A trader who gets wind of news like that can buy cocoa futures, which will rise in value when smaller yields push up the price. In the past, cocoa prices have risen during fungal and insect disease outbreaks. In the future, cocoa prices could rise if climate change shrinks the area where cocoa can feasibly be grown. (On the other hand, climate change could also expand or simply shift cocoa-growing regions.) It's an awkward truth of commodities markets—and stock markets, too—that traders can make good money from bad news.

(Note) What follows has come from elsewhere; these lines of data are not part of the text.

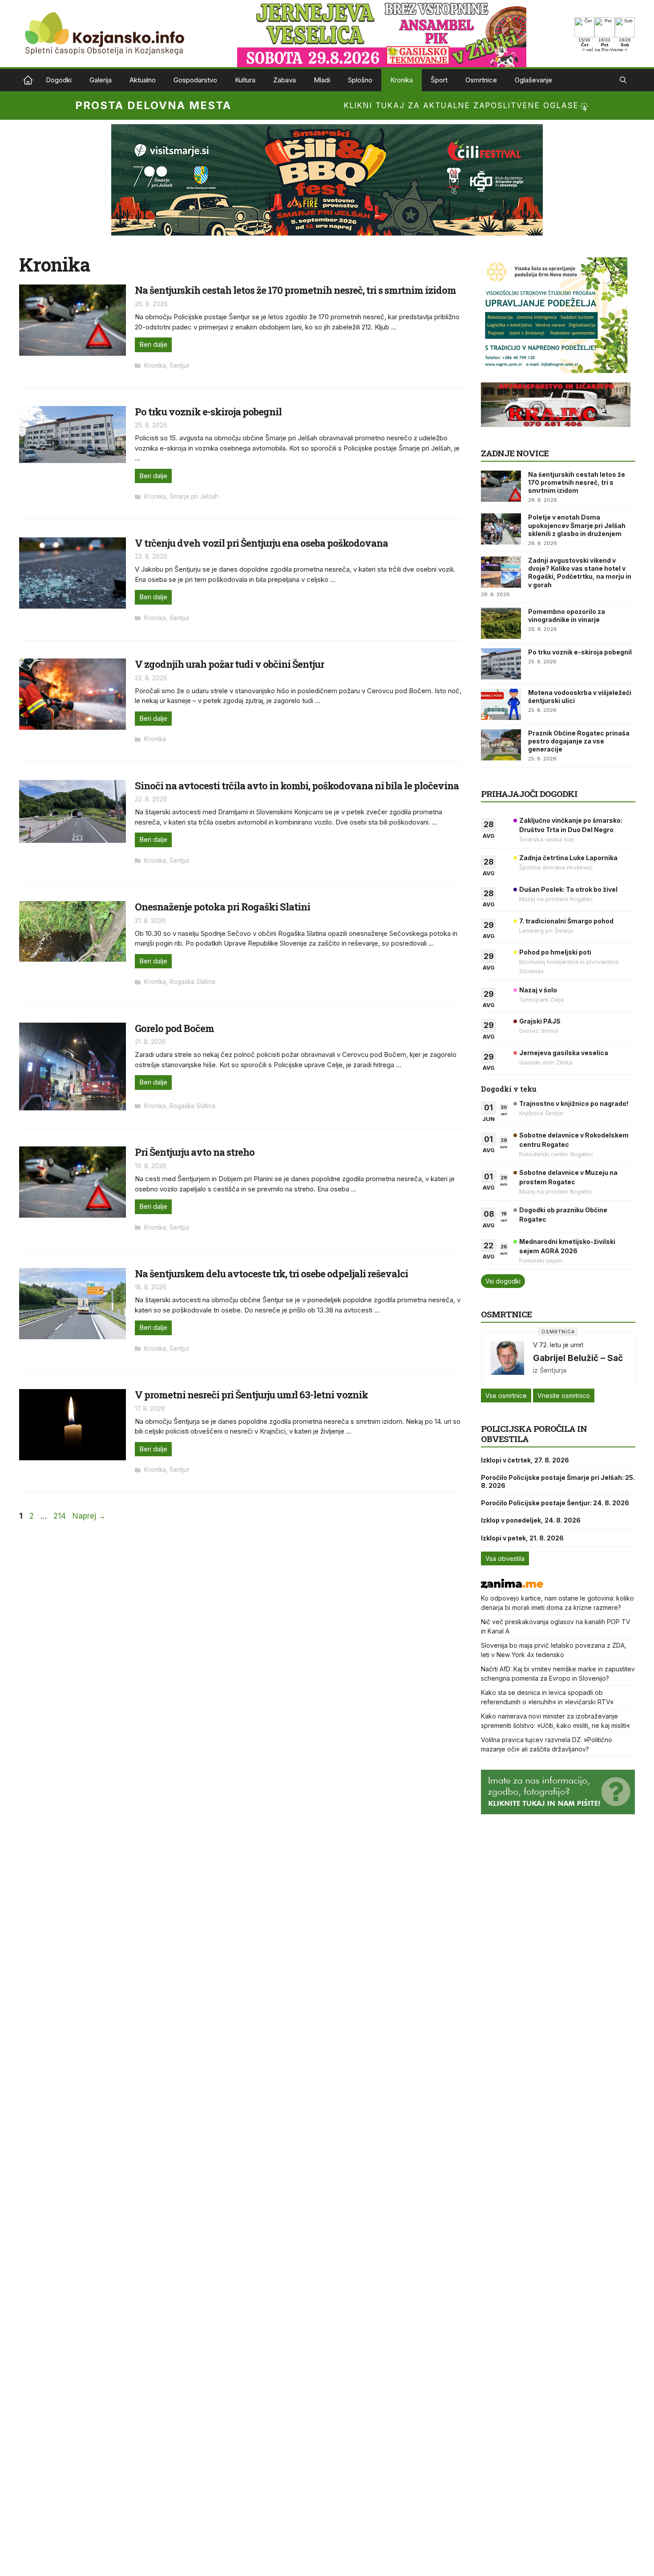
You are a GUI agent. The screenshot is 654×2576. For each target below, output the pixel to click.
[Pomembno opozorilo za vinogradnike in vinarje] (501, 623)
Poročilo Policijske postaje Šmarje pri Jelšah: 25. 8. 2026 (558, 1481)
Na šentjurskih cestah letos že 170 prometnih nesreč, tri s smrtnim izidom (295, 290)
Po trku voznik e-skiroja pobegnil (208, 411)
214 (60, 1515)
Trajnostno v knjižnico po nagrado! (573, 1103)
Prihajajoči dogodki (529, 793)
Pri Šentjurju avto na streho (194, 1152)
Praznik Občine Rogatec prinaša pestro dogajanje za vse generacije (579, 741)
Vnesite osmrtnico (563, 1395)
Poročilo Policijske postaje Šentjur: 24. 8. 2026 (555, 1503)
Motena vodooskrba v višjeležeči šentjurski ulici (579, 696)
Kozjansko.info (28, 80)
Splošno (360, 80)
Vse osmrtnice (506, 1395)
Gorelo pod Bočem (174, 1028)
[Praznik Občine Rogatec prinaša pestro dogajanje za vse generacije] (501, 744)
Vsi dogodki (503, 1281)
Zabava (284, 80)
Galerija (100, 80)
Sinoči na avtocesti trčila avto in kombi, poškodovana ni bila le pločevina (297, 785)
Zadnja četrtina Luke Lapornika (568, 857)
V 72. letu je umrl (558, 1345)
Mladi (322, 80)
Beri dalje (153, 344)
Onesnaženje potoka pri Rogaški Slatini (222, 906)
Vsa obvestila (505, 1558)
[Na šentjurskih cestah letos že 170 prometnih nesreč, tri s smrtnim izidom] (501, 486)
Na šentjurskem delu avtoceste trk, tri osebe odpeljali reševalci (271, 1273)
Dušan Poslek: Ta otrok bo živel (568, 889)
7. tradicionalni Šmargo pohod (566, 921)
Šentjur (180, 365)
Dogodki (59, 80)
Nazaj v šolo (538, 990)
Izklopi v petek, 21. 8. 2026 (522, 1538)
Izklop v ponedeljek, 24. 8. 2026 (531, 1520)
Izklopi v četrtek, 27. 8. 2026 (525, 1460)
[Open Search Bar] (623, 80)
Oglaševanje (533, 80)
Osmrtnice (481, 80)
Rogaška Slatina (192, 981)
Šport (439, 80)
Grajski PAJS (540, 1021)
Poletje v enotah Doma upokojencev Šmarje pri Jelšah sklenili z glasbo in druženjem (577, 525)
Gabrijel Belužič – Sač (578, 1358)
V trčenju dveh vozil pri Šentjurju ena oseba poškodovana (261, 542)
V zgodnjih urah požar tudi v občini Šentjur (229, 664)
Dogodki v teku (509, 1088)
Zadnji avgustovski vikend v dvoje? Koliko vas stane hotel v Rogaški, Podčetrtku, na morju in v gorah (579, 573)
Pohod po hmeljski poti (555, 952)
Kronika (401, 80)
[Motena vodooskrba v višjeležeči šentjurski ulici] (501, 704)
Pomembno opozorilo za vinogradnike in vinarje (566, 615)
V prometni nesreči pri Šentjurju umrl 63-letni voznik (251, 1394)
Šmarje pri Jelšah (194, 496)
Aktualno (142, 80)
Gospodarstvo (195, 80)
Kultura (245, 80)
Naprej (89, 1515)
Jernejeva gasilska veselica (563, 1052)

Which brings us back to Ebola. Last September, when the disease was spreading rapidly through Liberia and Sierra Leone, traders were closely following the news. If Ebola had spread to cocoa-producing regions, it might have decimated the labor force and interrupted the supply chain. As the graph of cocoa prices shows, investors—like grocery shoppers before a snowstorm—recognized the risk of Ebola and started buying cocoa. Prices spiked, and traders who were ahead of the game raked in some extra cash. When it became clear that Ebola wouldn't reach Ivory Coast, however, prices returned to their earlier levels.

So what are commodities markets good for, other than making money? Historically, they were created to allow producers to stabilize their supply. Let's say I sell milk, but my customers complain that milk prices spike every time a blizzard blows through Wisconsin. Futures help me secure a consistent price and sell a more dependable product. That's why big chocolate makers hire traders: They don't want their product's prices to spike and dive along with the price of cocoa. They are why chocolate bars don’t vary much in price – milk, sugar, and cocoa futures keep them consistent.

Over time, though, commodities have grown increasingly abstract, and speculators outside of the chocolate business have gotten in on the game. Some commodities traders might say this is a good thing, if it helps prices take into account real-world problems like weather and disease. John Helferich disagrees. “Commodity traders can sometimes tug around producers and farmers,” he said. A trader might buy cocoa because it's a relatively better deal than, say, gold. This would increase cocoa prices, whether or not cocoa crops are looking strong.

What traders, producers, and growers would likely agree on is that these days, very few people have a part in every step from bean to bar. Poor farm workers who harvest pods from cocoa trees may never taste produced chocolate—while investors who trade thousands of tons of cocoa may never see a raw cocoa bean. The gift and the burden of globalization is that while all this happens, consumers still get their chocolate.